Manion, Circuit Judge.
When Michelle Sanders failed to pay a small debt she received a collection letter from Universal Fidelity Corporation. She claims that as an "unsophisticated debtor" she found the letter confusing and misleading. Despite her unsophistication, she quickly contacted a lawyer and initiated a class action lawsuit under the Fair Debt Collection Practices Act (FDCPA or the Act). The parties eventually settled, but they did so without agreeing on a specific sum of compensation. Rather, they merely agreed that Universal Fidelity would pay the class the maximum damages to which it would be entitled under the Act. The FDCPA makes class action damages dependent upon the "net worth" of the defendant. The parties disagreed as to the meaning of this term, but the district court held on summary judgment that net worth means book value net worth, as opposed to fair market net worth. We affirm.
I.
The Fair Debt Collection Practices Act provides that "in the case of a class action the total recovery shall not exceed the lesser of $500,000 or 1 per centum of net worth of the debt collector . . . ." 15 U.S.C. sec. 1692k(a)(2)(B) (emphasis added). Since the parties have settled the liability phase of the litigation, the remaining issue involves the calculation of damages. This appeal arises out of the parties' dispute over the meaning of the term "net worth" which is not defined by the Act. The district court agreed with Universal Fidelity's argument that net worth means the book value of the company, that is, assets listed on the company's balance sheet minus liabilities, which is also sometimes called "balance sheet net worth." See Sanders v. Jackson,
The FDCPA does not define net worth and so we must address this question using our rules of statutory interpretation. The cardinal rule is that words used in statutes must be given their ordinary and plain meaning. United States v. Wilson,
Another guide to interpretation is found in the construction of similar terms in other statutes. United States v. Bates,
One of these latter types of statutes is the Equal Access to Justice Act, which permits parties that prevail against the government to obtain the costs of litigation, but only if the individual's "net worth does not exceed $2,000,000." 5 U.S.C. sec. 504(b)(1)(B). In Continental Webb Press Inc. v. N.L.R.B., we examined the term "net worth" in the context of this EAJA provision.

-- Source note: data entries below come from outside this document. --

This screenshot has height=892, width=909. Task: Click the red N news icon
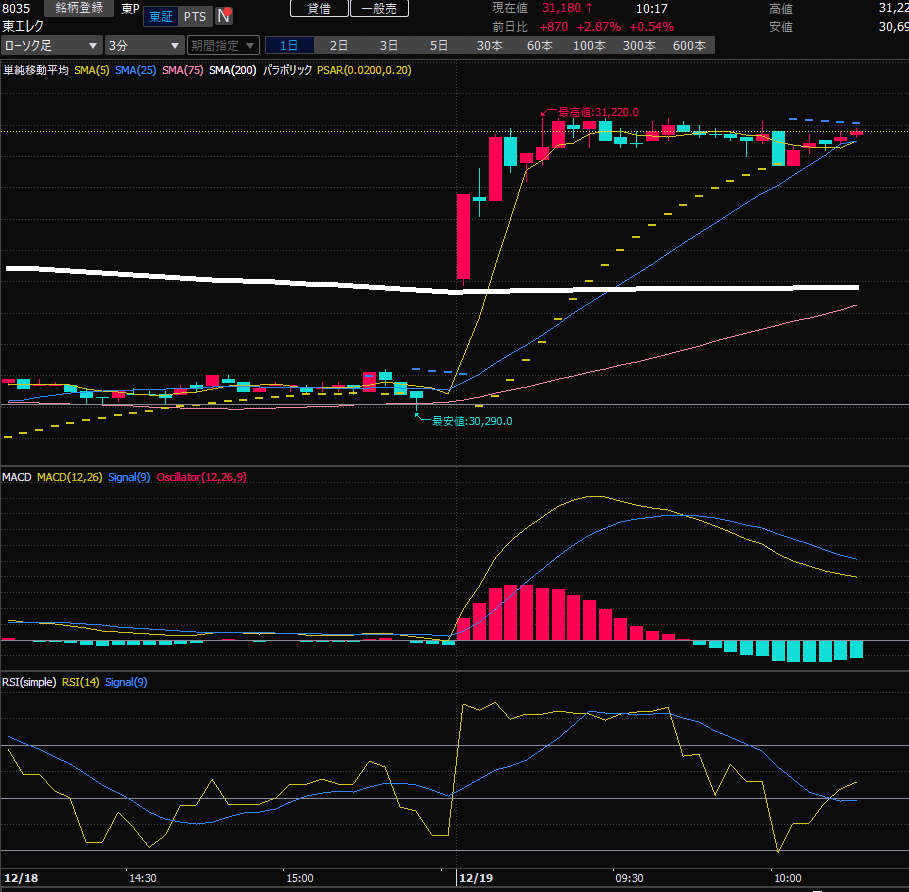pyautogui.click(x=225, y=16)
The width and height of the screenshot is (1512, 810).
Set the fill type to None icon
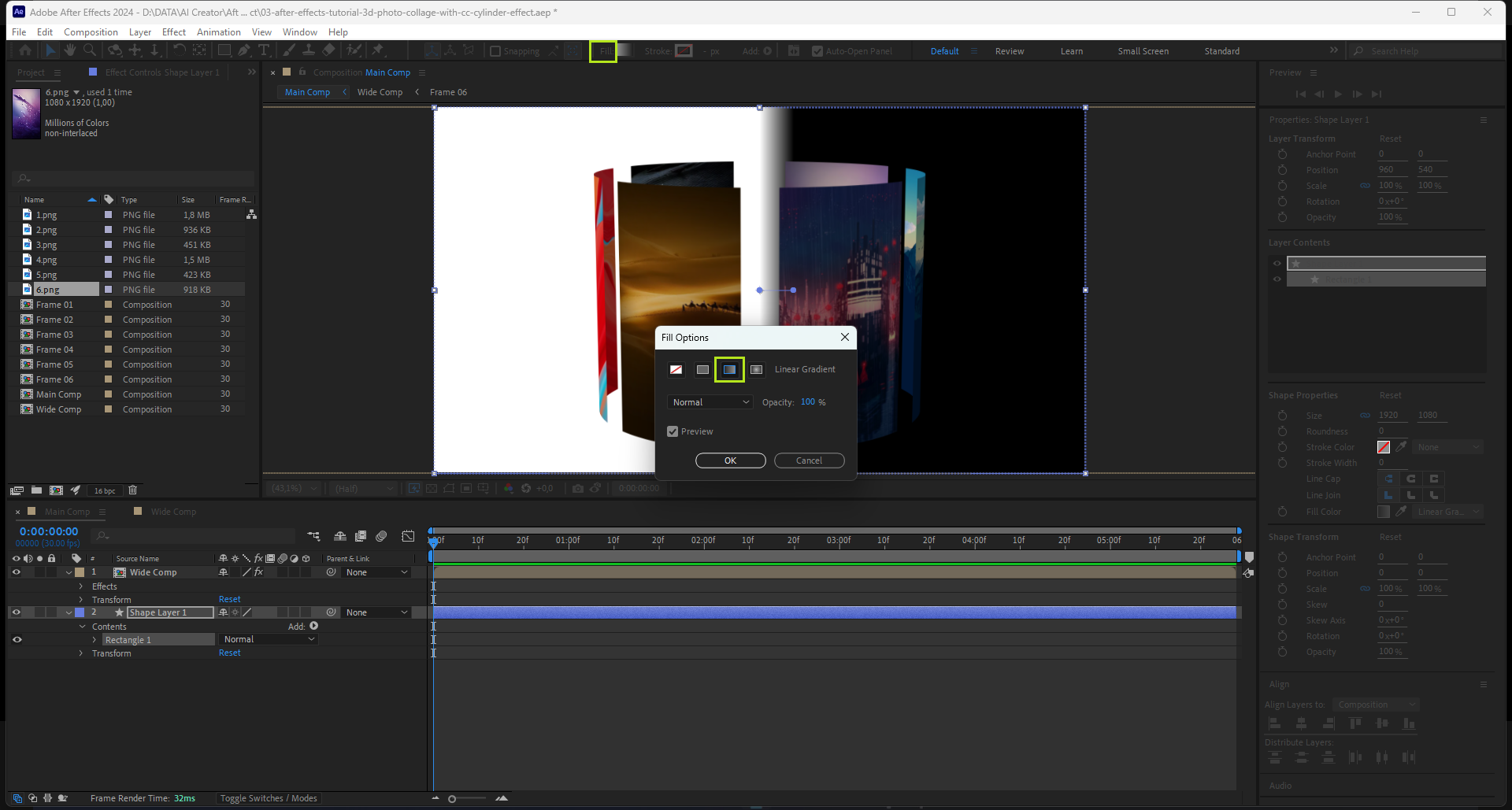click(x=676, y=370)
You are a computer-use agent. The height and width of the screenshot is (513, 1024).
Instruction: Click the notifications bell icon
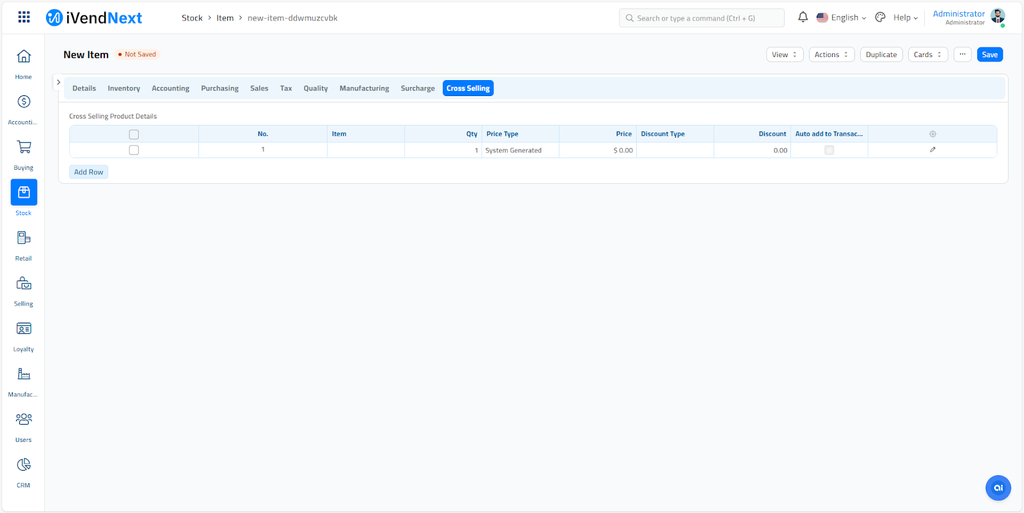(802, 17)
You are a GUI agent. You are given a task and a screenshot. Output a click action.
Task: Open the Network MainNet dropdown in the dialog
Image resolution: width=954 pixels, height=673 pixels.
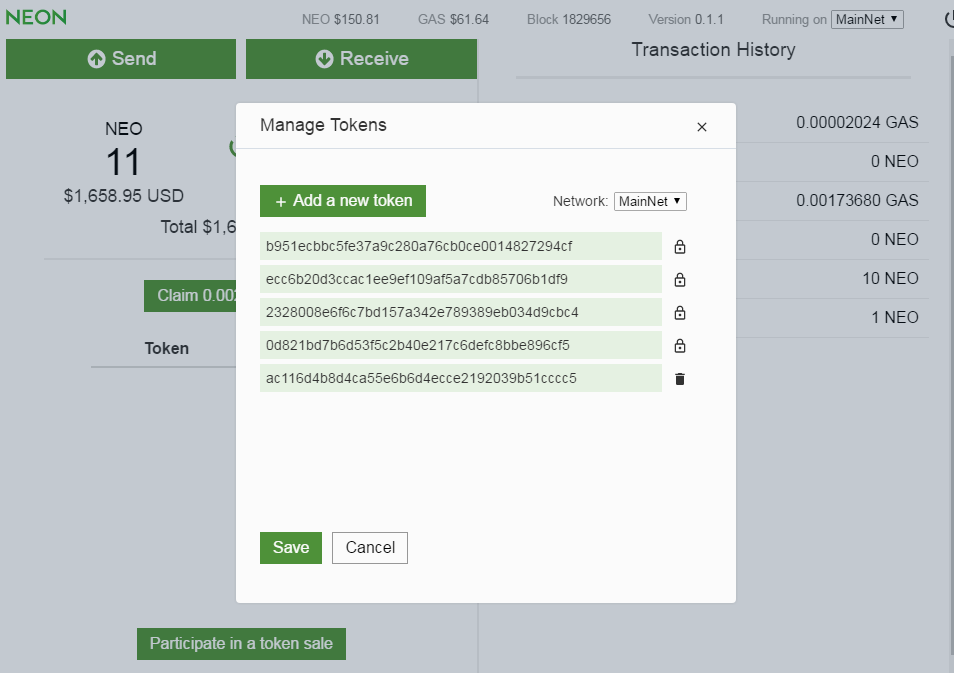[650, 200]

Congress did not define the statutory term "net worth." It seems a fair guess that if it had thought about the question, it would have wanted the courts to refer to generally accepted accounting principles. What other guideline could there be? Congress would not have wanted us to create a whole new set of accounting principles just for use in cases under the Equal Access to Justice Act.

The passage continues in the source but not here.